Reliability of structural brain change in cognitively healthy adult samples

Author:

Vidal-Piñeiro DidacORCID,Sørensen ØysteinORCID,Strømstad Marie,Amlien Inge K.,Anderson Micael,Baaré William F.C.,Bartrés-Faz David,Brandmaier Andreas M.ORCID,Bråthen Anne Cecilie,Garrido Pablo,Paolo Ghisletta,Grydeland HåkonORCID,Richard N. HensonORCID,Kievit Rogier A.,Kormacher Max,Kühn Simone,Lindenberger UlmanORCID,Mowinckel Athanasia M.,Nyberg Lars,Roe James M,Sneve Markus H.,Sole-Padulles Cristina,Watne Leiv-Otto,Walhovd Kristine B.,Fjell Anders M.

Abstract

AbstractIn neuroimaging research, tracking individuals over time is key to understanding the interplay between brain changes and genetic, environmental, or cognitive factors across the lifespan.
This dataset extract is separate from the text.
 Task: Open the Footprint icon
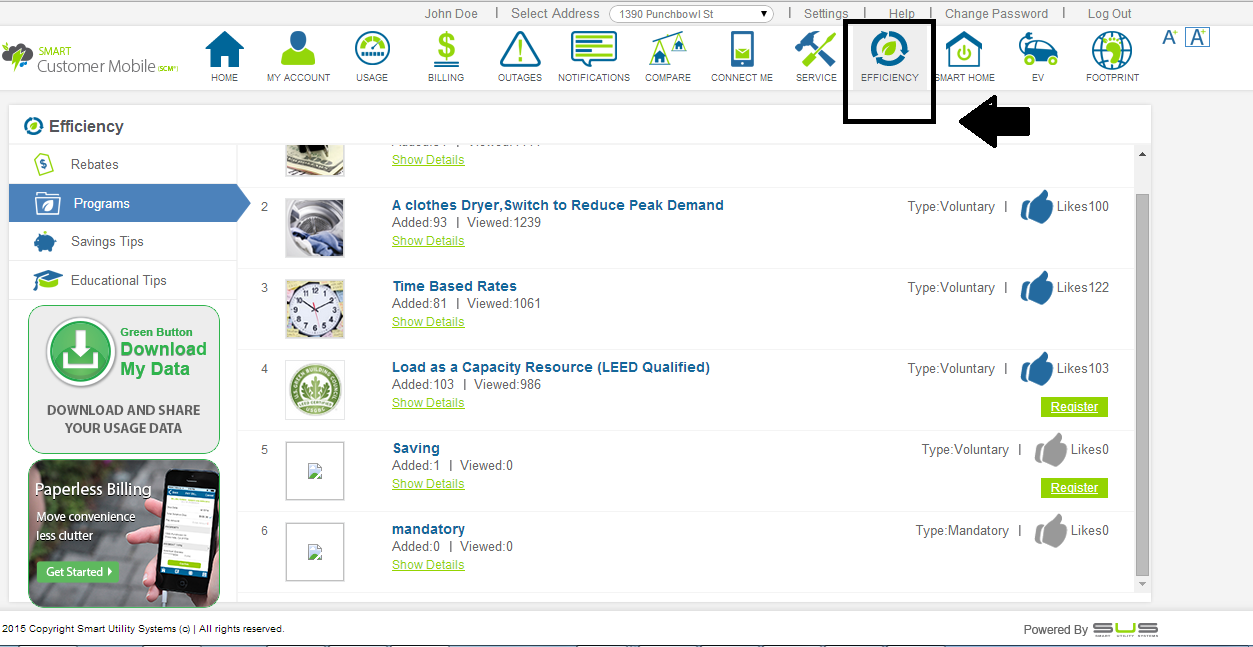coord(1111,51)
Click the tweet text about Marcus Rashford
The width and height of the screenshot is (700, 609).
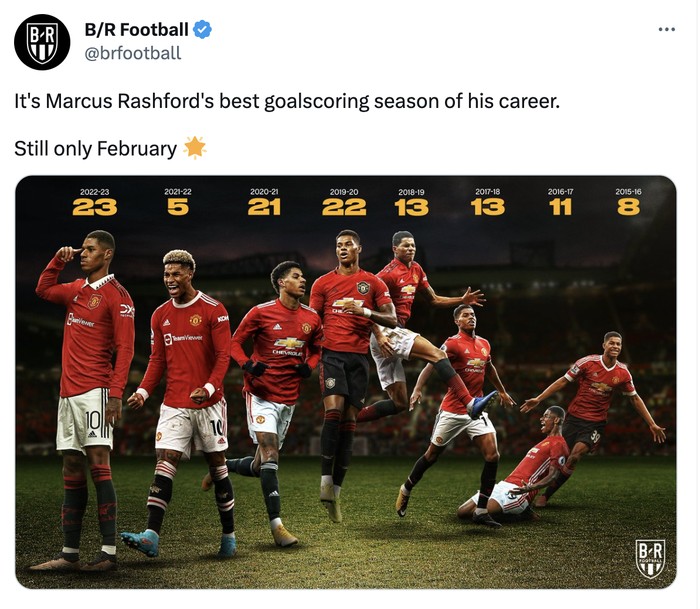pyautogui.click(x=287, y=101)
Yet, the extent to which we can estimate the individual trajectories of brain change over time with precision remains uncertain. In this study, we estimated the reliability of structural brain change in cognitively healthy adults from multiple samples and assessed the influence of follow-up time and number of observations. Estimates of cross-sectional measurement error and brain change variance were obtained using the longitudinal FreeSurfer processing stream. Our findings showed, on average, modest longitudinal reliability with two years of follow-up. Increasing the follow-up time was associated with a substantial increase in longitudinal reliability while the impact of increasing the number of observations was comparatively minor. On average, 2-year follow-up studies require ≈2.7 and ≈4.0 times more individuals than designs with follow-ups of 4 and 6 years to achieve comparable statistical power. Subcortical volume exhibited higher longitudinal reliability compared to cortical area, thickness, and volume. The reliability estimates were comparable to those estimated from empirical data. The reliability estimates were affected by both the cohort’s age where younger adults had lower reliability of change, and the preprocessing pipeline where the FreeSurfer’s longitudinal stream was notably superior than the cross-sectional. Suboptimal reliability inflated sample size requirements and compromised the ability to distinguish individual trajectories of brain aging. This study underscores the importance of long-term follow-ups and the need to consider reliability in longitudinal neuroimaging research.